Turning off hostname canonicalisation

Nicolas Williams Nicolas.Williams at sun.com
Mon Sep 12 17:41:47 EDT 2005

IMO we do need some form of secure name canonicalization as users mostly
can't be bothered to type FQDNs and, anyways, appreciate domain search

There is a simple name canon algorithm that is reasonably seacure that
involves zero protocol work.  There's also Kerberos referrals, which are
more secure.

That algorithm goes like this:

 - find a domain search list (e.g., the one from the local resolver

 - find an authority against which to run the canonicalization
   algorithm; there are multiple options:

    - DNSSEC, if you have it
    - a static list of names, as in a keytab, for example
    - a TGS

 - check to see if the given input name is canonical as is

    - if so, done

 - for each domain name in the search list

    - see if input-name.search-domain is canonical
       - if so, break

 - fail

Canonicalization against DNSSEC is what we're used to, but using DNSSEC.
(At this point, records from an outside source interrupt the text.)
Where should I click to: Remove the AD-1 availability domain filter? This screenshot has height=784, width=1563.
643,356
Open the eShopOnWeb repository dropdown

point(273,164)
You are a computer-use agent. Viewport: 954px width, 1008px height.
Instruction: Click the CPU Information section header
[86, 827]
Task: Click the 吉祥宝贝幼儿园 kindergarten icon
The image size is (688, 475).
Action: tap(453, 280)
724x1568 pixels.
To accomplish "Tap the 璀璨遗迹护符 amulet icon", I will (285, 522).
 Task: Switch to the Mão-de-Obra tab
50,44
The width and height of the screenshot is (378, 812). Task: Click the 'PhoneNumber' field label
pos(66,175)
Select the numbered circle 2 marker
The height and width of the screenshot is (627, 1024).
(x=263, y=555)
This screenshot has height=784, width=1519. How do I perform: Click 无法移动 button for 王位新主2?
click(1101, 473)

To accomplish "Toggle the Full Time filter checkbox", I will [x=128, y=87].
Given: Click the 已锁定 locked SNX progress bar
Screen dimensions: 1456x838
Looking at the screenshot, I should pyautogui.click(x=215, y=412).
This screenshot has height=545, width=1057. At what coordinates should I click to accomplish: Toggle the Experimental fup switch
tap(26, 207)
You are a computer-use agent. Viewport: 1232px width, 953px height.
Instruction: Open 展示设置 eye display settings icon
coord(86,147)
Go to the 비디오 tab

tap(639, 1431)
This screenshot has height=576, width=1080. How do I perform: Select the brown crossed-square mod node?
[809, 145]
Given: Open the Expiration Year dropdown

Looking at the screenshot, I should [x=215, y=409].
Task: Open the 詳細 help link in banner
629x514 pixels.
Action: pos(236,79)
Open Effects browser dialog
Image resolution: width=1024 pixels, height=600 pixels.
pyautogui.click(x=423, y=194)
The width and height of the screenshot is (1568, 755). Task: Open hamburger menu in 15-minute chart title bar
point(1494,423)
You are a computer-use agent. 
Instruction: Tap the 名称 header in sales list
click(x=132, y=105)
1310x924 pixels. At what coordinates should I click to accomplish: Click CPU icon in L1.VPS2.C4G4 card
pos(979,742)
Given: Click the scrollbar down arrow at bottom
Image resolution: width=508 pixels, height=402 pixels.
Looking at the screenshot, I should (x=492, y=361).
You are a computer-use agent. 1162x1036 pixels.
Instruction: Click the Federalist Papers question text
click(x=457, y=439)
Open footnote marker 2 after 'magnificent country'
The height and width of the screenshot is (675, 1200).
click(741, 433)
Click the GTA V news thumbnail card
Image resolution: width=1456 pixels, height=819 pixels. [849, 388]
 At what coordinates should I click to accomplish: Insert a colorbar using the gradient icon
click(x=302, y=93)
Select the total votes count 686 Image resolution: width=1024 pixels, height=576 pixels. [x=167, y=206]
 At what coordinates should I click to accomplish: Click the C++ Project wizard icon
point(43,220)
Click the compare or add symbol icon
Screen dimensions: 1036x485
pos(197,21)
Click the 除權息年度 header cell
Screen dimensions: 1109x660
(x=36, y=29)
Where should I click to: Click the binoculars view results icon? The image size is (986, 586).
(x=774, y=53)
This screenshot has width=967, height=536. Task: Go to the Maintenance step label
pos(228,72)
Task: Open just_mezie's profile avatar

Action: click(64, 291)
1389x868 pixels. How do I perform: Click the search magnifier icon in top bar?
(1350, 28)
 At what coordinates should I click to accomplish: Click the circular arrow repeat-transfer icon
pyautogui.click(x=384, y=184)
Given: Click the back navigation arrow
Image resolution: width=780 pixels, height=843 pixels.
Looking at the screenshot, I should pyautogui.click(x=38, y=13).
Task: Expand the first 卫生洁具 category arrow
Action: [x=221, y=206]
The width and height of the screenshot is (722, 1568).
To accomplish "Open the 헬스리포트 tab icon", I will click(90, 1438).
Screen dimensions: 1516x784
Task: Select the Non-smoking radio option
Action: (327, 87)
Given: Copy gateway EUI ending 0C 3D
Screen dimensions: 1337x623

Canon against a keytab means using the list of principal names in the
keytab as an authoritative complete list (even though it's not, for some
purposes it may be complete enough, e.g., such as when canonicalizing a
name to use to acquire acceptor credentials).

Canon against a TGS means: try a TGS-REQ for a service ticket for each
possible canonical name.  This is more secure than using DNS, but not as
secure as using DNSSEC or not canonicalizing at all -- that's because
KRB-ERROR messages are not authenticated, so an attacker can walk a
client down a search list, but still, this is much better than using DNS
while also user-friendly.

Reverse DNS canonicalization needs to go out the window.  Instead KDCs
and servers need to be aware of aliases.